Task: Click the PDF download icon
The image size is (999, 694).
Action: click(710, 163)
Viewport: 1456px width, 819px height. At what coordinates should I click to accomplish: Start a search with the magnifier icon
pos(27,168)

* * * * * * * * *

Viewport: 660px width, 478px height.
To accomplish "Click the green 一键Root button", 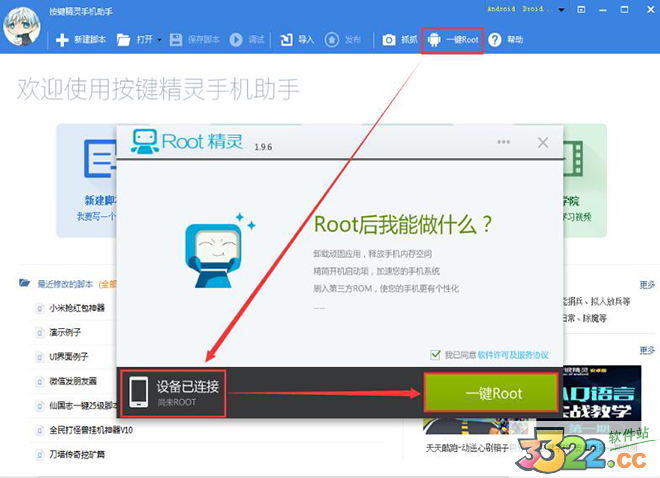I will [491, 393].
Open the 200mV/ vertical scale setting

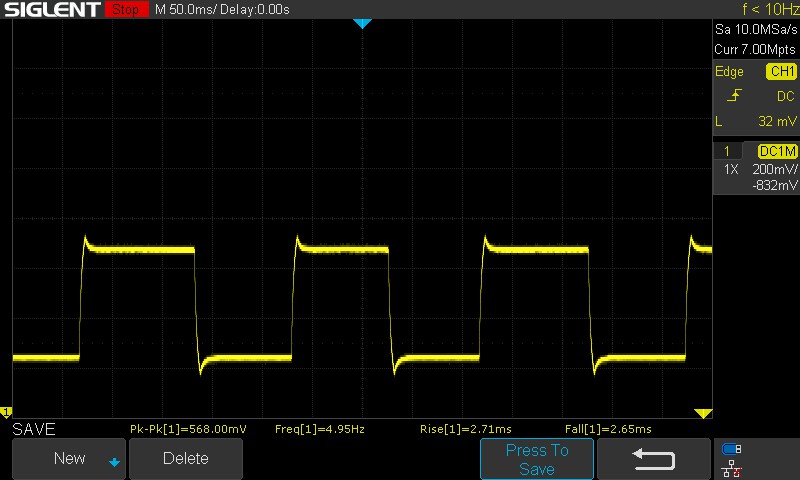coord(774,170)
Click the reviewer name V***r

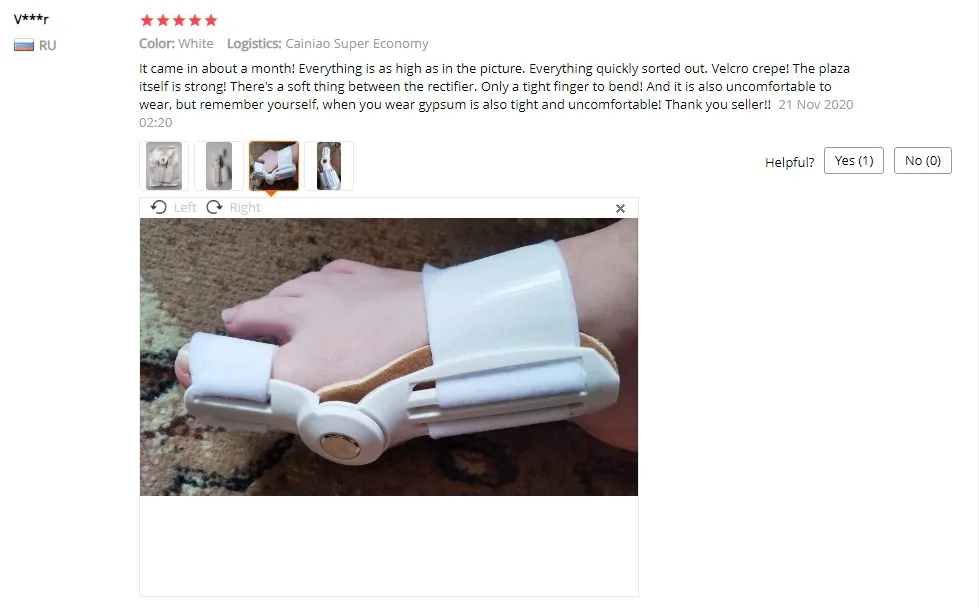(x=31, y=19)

* * * * * * * * *

## TASK DETAILS
Put the material from the line with "Task: Click the PDF download icon" to the line with "pos(27,168)" into a numbered list, leaving out any blank lines.

## SOLUTION FOR THIS TASK
1. Task: Click the PDF download icon
2. The image size is (999, 694).
3. Action: click(710, 163)
4. Viewport: 1456px width, 819px height. At what coordinates should I click to accomplish: Start a search with the magnifier icon
5. pos(27,168)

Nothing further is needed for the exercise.